### Exercise objective
Print exactly, and only, the lines running from the line containing "This screenshot has height=699, width=1568." through the end of the records below.

### Supplied material
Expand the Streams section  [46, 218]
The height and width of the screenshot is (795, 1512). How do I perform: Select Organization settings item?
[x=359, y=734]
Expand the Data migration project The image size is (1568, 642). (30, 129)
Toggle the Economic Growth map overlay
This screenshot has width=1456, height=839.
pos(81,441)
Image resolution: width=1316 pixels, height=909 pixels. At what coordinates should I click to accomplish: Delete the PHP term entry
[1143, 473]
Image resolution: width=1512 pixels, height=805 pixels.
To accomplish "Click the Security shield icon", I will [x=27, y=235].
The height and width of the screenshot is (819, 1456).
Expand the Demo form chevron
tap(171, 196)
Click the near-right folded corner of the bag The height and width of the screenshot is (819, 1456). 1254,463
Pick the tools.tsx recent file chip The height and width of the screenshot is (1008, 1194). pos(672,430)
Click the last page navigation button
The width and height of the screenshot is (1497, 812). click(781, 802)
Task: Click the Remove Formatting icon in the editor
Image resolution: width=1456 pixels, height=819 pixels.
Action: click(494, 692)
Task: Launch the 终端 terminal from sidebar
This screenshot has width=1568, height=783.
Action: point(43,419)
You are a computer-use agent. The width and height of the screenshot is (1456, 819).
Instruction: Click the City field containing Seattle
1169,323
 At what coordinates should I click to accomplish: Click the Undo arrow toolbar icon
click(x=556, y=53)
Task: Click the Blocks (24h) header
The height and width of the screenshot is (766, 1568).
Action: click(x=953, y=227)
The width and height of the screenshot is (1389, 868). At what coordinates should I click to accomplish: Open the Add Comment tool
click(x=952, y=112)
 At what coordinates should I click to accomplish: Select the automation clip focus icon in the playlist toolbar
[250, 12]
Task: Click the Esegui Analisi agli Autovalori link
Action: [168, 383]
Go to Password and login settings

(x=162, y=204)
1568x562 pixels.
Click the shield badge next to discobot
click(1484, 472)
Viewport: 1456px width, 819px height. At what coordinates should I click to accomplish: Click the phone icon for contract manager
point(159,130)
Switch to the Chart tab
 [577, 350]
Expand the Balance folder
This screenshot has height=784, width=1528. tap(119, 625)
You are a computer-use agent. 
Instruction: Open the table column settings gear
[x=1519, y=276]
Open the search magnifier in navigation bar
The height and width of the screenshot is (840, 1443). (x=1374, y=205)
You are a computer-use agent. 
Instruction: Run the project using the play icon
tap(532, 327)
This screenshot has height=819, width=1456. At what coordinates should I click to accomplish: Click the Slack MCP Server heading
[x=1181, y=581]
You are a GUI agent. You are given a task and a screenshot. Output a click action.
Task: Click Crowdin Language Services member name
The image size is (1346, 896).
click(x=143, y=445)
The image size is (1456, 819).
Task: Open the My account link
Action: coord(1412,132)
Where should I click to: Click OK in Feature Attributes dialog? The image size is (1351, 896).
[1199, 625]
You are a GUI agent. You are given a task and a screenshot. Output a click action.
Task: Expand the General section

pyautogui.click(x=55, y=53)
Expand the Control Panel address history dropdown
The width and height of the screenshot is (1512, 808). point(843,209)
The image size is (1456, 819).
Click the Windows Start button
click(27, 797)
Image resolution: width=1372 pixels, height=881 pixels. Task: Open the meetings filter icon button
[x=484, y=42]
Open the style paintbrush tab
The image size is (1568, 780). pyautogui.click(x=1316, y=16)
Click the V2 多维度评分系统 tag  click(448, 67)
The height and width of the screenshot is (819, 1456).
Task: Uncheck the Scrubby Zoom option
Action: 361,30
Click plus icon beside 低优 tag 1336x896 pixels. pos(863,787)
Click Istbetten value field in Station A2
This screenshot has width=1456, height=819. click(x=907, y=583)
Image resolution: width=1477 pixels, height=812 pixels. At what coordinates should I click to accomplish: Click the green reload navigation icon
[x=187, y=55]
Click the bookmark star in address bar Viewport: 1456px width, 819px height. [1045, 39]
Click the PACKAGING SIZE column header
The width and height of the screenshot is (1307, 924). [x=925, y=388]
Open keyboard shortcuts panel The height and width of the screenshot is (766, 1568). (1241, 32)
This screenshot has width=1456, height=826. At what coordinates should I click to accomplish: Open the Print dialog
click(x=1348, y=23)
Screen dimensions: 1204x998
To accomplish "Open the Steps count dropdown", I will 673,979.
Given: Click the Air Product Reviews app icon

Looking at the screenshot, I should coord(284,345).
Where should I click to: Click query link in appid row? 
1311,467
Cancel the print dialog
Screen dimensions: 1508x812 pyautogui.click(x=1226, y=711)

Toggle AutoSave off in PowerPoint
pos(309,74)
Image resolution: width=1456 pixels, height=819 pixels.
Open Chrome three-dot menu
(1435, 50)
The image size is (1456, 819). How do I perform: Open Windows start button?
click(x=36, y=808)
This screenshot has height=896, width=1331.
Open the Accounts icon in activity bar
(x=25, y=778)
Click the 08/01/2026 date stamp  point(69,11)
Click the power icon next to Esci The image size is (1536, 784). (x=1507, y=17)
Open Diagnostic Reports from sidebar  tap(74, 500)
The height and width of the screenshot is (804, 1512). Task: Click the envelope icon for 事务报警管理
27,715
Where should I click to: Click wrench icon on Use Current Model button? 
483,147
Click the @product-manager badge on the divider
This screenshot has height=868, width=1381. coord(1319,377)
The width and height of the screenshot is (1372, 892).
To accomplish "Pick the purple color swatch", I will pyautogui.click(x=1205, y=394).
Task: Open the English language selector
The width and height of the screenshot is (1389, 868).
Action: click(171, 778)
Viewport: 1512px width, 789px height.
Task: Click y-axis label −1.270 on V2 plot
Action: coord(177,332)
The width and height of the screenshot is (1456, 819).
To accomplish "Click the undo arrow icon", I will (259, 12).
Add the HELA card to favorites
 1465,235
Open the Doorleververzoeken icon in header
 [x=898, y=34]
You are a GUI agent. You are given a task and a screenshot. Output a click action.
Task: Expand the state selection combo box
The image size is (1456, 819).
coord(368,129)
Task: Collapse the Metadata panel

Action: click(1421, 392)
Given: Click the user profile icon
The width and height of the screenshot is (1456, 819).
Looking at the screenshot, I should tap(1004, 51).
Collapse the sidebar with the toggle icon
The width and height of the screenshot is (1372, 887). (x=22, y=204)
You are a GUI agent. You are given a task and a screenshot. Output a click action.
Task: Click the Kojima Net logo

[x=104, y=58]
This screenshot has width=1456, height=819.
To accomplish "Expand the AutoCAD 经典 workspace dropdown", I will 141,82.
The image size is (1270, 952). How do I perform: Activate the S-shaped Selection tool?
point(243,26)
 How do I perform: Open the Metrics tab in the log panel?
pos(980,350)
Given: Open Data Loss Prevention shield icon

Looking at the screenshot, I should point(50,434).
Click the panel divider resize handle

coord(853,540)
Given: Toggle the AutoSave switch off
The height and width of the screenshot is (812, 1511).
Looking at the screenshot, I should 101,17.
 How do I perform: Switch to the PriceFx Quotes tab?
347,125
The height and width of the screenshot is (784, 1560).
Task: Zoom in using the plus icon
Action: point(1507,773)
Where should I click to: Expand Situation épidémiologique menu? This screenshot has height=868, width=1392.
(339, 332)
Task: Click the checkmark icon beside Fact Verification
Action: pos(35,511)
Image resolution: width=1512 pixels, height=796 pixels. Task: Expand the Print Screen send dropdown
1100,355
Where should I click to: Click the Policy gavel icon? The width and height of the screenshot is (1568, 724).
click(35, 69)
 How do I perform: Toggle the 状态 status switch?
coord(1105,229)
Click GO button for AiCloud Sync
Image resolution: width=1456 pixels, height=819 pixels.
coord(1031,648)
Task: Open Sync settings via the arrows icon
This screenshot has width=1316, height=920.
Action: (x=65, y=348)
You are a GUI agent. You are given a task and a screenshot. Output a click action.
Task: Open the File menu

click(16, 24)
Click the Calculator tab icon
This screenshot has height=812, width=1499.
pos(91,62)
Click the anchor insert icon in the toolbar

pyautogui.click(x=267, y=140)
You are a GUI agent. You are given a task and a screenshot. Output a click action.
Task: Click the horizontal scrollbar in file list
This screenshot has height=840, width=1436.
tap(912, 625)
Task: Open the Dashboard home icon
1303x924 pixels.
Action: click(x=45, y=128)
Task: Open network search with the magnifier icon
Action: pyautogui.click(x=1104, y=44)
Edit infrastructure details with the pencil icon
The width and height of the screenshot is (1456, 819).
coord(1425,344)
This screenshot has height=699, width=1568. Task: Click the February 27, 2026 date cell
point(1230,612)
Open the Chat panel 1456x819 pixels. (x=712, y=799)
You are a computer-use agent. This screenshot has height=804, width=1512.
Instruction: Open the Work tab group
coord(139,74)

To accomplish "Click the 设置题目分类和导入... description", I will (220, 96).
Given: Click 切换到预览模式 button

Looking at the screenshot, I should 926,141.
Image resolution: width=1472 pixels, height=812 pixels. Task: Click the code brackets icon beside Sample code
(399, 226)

### Your response
This screenshot has height=699, width=1568. Task: Click the February 27, 2026 date cell
point(1230,612)
Open the Chat panel 1456x819 pixels. (x=712, y=799)
You are a computer-use agent. This screenshot has height=804, width=1512.
Instruction: Open the Work tab group
coord(139,74)

To accomplish "Click the 设置题目分类和导入... description", I will (220, 96).
Given: Click 切换到预览模式 button

Looking at the screenshot, I should 926,141.
Image resolution: width=1472 pixels, height=812 pixels. Task: Click the code brackets icon beside Sample code
(399, 226)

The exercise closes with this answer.